SHORT TASK A: According to the Christmas shopping post, why is buying presents for adults harder than buying for children? Answer in one to three sentences.
SHORT TASK B: In the records, rewrite the part that opens with the first line and closes with the line containing "point(13,281)", changing "icon" to "button" and keeping everything else the same. Omit the pictures.

Friday 7 December 2012

AUTHOR'S CORNER;

WRITING THE CHRISTMAS SHOPPING LIST!


In this festive season, one finds it necessary to put down the wretched novel and turn one's attention to the dreaded task of shopping for Christmas stuff - such as (expensive and unnecessary) gifts for the family, cards for people you never really speak to and crackers which contain bits of tat and useless (unfunny) jokes!  Decorations which quite frankly you could make out of some old loo rolls, glitter and a glue pen, and fairy lights which only seem to work up until Christmas eve!  So with the metaphorical writing pen put aside, take up the dreaded shopping list and go forth into the world of the retail industry and mingle amongst the shoppers and stand in many queues and pray for the world to end!









'TO BUY OR NOT TO BUY?  THAT IS THE QUESTION.'

Buying presents for children is easy, all kids want is the latest toy, easy.  Buying for adults - not so easy; adults are fussy, ungrateful and generally grumpy and dissatisfied with life in general.  When buying a present one has to consider a few of the following questions and comments an adult relative may throw in your direction:  Have you not had time to shop this year?  Have you been busy lately?  Oh goody, another pair of slippers!  Didn't I give you this mug last Christmas?  I see you shop from my nan's catalogue.  Oh no, they've made you redundant!  
You go shopping, on the hunt for presents for those ageing relatives, those distant strange cousins and their even stranger spouses.  You linger reluctantly by the underwear aisle as your hand hovers awkwardly over the sequenced bras; would aunt Tracy like them?   Is it the type of thing one buys aunt Tracy? - You've bought her everything else over the years!  Your vision blurs as you relentlessly look at price tag after price tag, trying to keep a mental budget.  Your heart sinks as you approach the till, and wonder whether your credit card can cover it all!

RECORDS TO USE:
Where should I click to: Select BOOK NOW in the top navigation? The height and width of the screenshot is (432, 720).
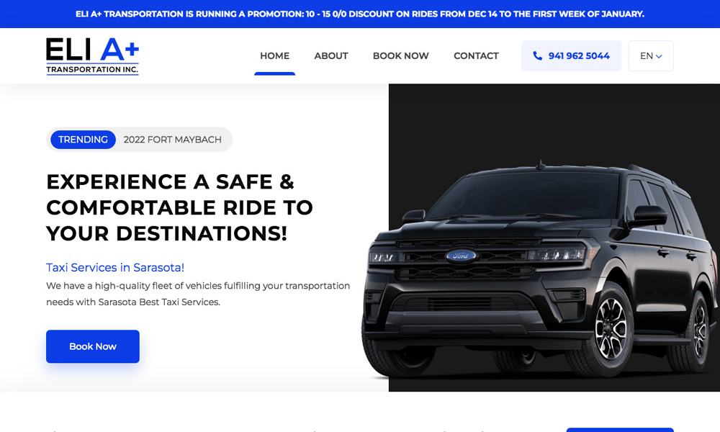(400, 56)
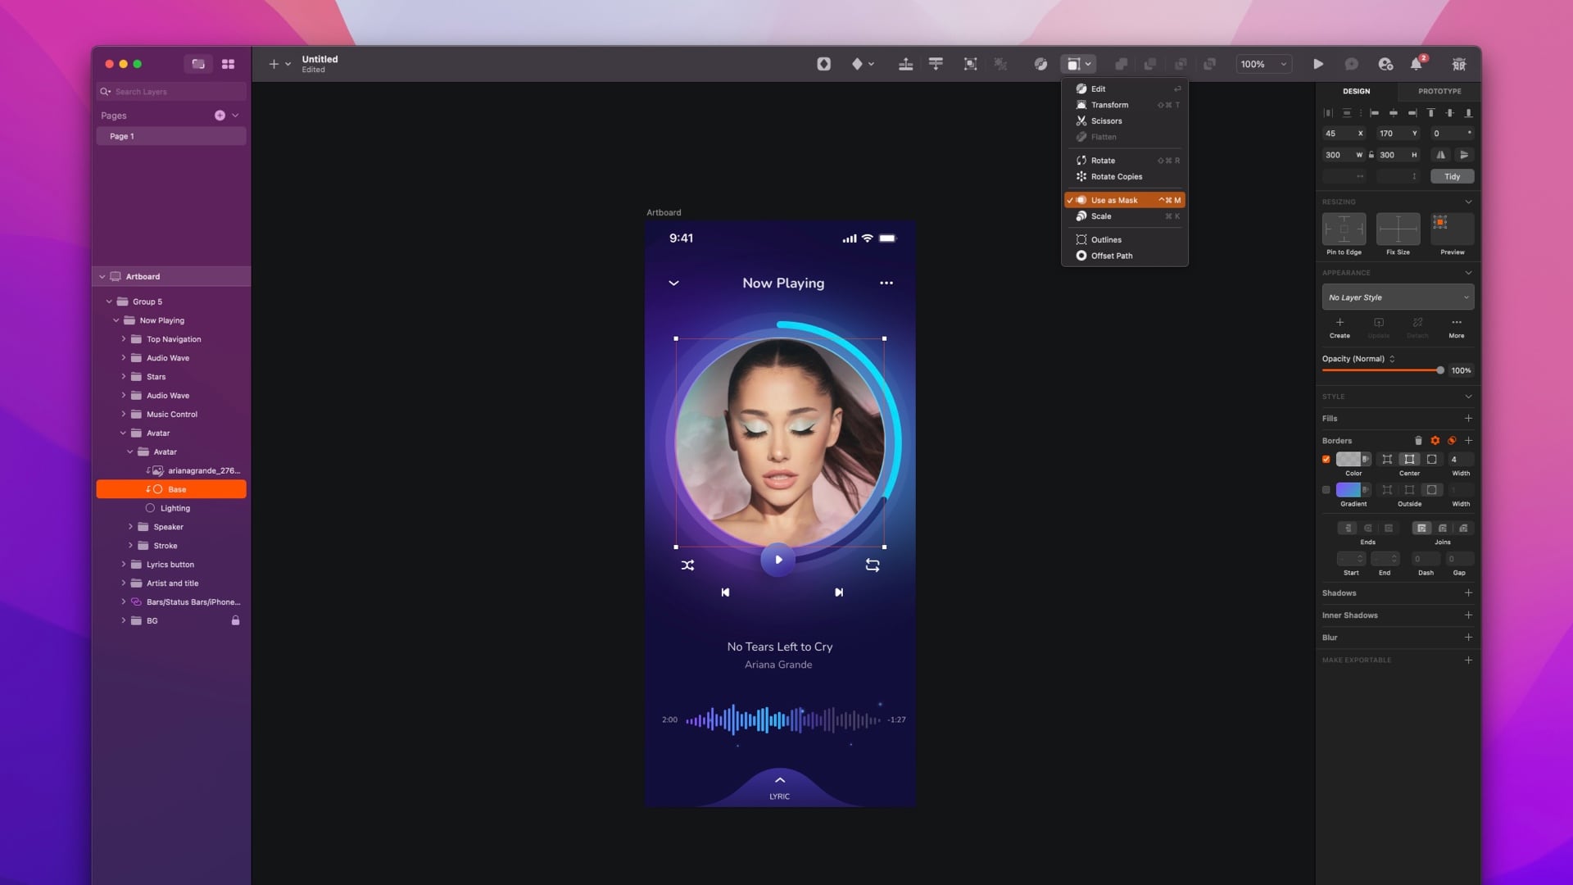Collapse the Avatar layer group

125,433
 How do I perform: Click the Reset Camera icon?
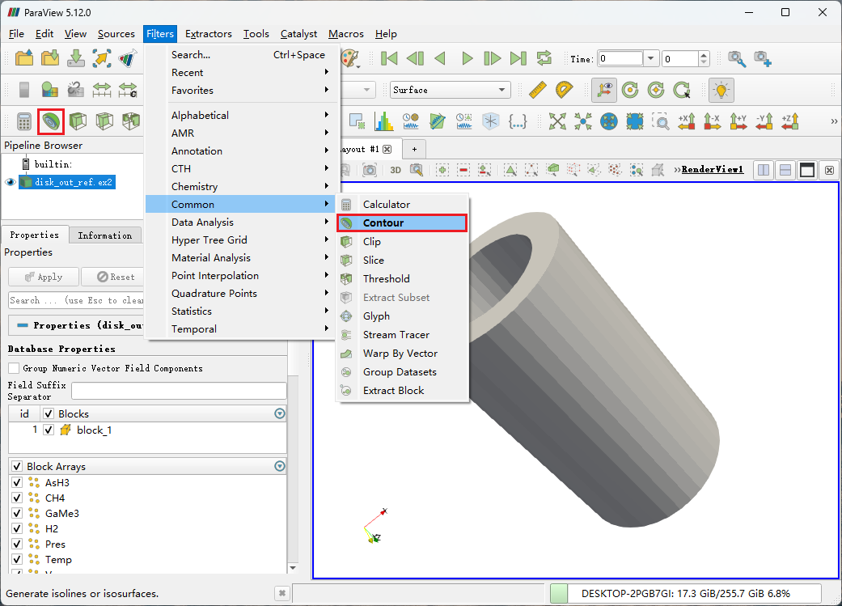click(557, 121)
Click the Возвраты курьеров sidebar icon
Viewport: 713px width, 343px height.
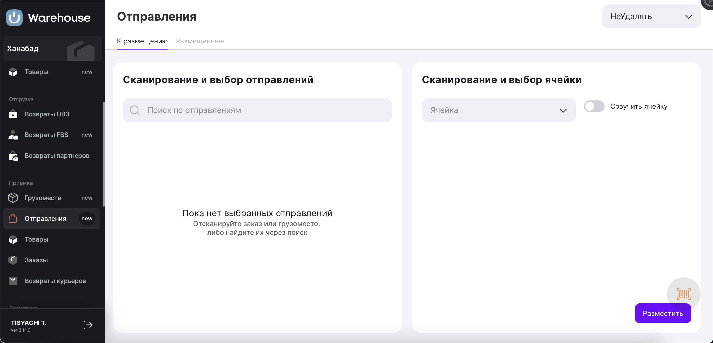point(13,281)
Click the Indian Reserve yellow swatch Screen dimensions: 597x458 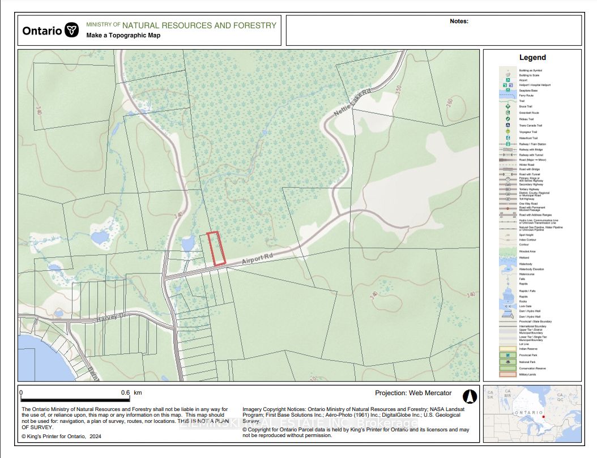coord(508,349)
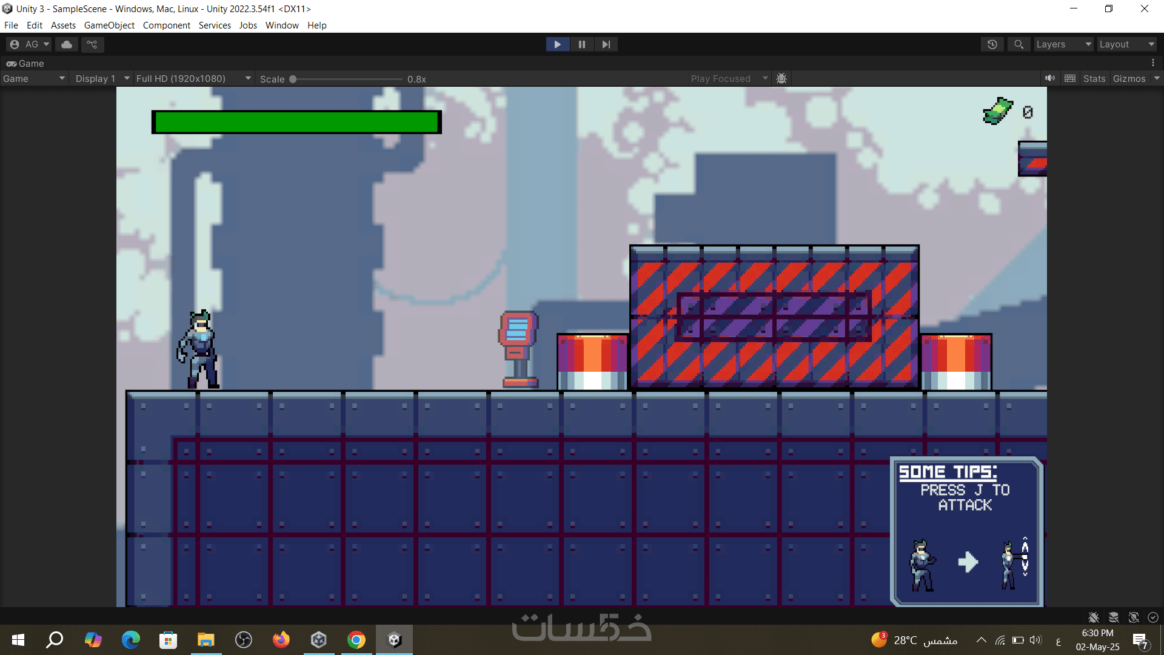Viewport: 1164px width, 655px height.
Task: Open the GameObject menu
Action: click(109, 25)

EXERCISE RESULT A: Children only want the latest toy, so shopping for them is easy. Adults are harder to buy for because they are fussy, ungrateful, and generally grumpy and dissatisfied with life.

EXERCISE RESULT B:
Where should I click to: Select BOOK NOW in the top navigation? The height and width of the screenshot is (432, 720).
(400, 56)
Collapse the Avatar layer group

125,433
 How do I perform: Click the Reset Camera button?
click(557, 121)
Click the Возвраты курьеров sidebar button
Viewport: 713px width, 343px height.
point(13,281)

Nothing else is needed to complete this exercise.